Andrew Bremer, M.D., Ph.D., M.A.S.

Chief, PGNB, DER

Biosketch

Dr. Bremer is a board-certified internist, pediatrician, and pediatric endocrinologist. He also has a doctorate in pharmacology. He is a highly experienced clinician-scientist with interests in fetal programming and the developmental origins of health and disease, pediatric endocrine disorders, childhood obesity, and the role of nutrition in development.

His clinical expertise includes disorders of glucose homeostasis in the newborn period, diabetes, normal and abnormal growth and development, and factors and conditions—including the environment and obesity—that impact growth and development. His research has also focused on the effects of maternal diet and nutrition on the intrauterine environment and fetal metabolic programming.

Dr. Bremer received his bachelor’s degree from Yale University, where he studied molecular biophysics and biochemistry. He completed his M.D./Ph.D. training at Boston University, his internal medicine and pediatrics residencies at Baylor College of Medicine, and his pediatric endocrinology fellowship at the University of California, San Francisco. He subsequently received a master’s of advanced studies degree in clinical research from the University of California, Davis. Dr. Bremer was an associate professor of medicine and pediatrics at Vanderbilt University before coming to NIH.

Prior to joining NICHD, Dr. Bremer was a program director in the Division of Diabetes, Endocrinology, and Metabolic Diseases at the National Institute of Diabetes and Digestive and Kidney Diseases (NIDDK). He was the NIDDK representative to the HHS Task Force on Research Specific to Pregnant Women and Lactating Women (PRGLAC) and a member of the NIH Nutrition Research Task Force, the Obesity Research Task Force, and the trans-NIH Environmental Influences on Child Health Outcomes (ECHO) group. He is also a faculty member of the NICHD Pediatric Endocrinology Training Program at the NIH Clinical Center.
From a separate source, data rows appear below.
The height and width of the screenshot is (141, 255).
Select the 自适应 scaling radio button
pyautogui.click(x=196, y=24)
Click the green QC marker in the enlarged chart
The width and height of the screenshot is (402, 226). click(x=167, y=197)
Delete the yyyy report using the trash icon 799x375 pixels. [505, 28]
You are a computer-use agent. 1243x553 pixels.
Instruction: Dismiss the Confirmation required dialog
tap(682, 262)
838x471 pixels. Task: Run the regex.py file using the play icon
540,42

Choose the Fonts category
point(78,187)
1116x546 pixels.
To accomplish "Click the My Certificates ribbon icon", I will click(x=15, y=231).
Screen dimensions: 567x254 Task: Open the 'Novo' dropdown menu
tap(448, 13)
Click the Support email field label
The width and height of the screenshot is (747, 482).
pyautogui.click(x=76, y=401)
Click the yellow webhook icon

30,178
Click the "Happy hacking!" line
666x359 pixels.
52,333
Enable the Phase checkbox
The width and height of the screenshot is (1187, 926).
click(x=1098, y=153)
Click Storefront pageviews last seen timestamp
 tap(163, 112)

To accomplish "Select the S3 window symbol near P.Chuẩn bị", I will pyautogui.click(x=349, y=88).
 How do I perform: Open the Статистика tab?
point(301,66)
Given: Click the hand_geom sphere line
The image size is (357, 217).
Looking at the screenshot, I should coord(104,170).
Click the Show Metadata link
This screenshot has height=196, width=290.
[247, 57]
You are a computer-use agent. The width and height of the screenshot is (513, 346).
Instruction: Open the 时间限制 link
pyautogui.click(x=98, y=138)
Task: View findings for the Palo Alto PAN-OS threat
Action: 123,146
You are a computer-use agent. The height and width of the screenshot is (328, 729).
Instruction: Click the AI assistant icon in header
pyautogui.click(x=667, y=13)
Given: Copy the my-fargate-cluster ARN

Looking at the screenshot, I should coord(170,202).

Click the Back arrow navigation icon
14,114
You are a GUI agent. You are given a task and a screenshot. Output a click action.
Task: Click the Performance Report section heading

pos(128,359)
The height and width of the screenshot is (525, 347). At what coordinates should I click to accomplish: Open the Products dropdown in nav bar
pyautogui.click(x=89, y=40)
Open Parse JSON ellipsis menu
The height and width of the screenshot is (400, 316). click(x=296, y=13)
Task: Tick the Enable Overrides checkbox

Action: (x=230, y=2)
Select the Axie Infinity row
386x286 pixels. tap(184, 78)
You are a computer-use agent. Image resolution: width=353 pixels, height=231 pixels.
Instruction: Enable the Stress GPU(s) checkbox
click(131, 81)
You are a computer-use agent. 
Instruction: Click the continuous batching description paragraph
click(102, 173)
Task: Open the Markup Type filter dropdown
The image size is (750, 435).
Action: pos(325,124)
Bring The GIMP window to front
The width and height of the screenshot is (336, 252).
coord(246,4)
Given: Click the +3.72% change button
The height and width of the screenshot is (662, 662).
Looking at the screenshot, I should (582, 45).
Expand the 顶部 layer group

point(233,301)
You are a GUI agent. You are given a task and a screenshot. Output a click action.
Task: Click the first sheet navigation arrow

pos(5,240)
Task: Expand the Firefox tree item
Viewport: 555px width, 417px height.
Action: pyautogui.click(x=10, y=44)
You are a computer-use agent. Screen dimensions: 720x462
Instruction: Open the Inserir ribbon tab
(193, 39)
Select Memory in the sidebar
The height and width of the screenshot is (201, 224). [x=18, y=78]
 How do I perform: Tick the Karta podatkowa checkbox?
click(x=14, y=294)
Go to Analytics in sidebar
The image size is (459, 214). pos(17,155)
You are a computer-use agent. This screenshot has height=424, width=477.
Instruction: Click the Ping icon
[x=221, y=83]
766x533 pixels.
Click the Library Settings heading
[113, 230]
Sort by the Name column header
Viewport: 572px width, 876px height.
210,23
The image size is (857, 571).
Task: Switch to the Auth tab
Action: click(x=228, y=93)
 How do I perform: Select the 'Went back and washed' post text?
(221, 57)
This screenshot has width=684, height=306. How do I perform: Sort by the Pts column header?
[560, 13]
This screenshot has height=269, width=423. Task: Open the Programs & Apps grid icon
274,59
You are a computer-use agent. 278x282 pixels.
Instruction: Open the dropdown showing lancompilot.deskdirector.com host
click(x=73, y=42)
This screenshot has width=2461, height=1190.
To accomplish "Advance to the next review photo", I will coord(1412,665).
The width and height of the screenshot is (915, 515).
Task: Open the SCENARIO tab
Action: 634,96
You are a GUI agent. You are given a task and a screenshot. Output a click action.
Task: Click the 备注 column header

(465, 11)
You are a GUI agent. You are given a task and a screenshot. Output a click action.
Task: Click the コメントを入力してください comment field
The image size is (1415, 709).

Dr. Bremer has served the scientific community as a frequent reviewer for pediatric endocrinology, diabetes, obesity, nutrition, and public health journals and society review committees and often speaks about his research at scientific meetings. He has received numerous honors and accolades, including election to the Society for Pediatric Research, an NIH Director’s Award, and multiple teaching awards.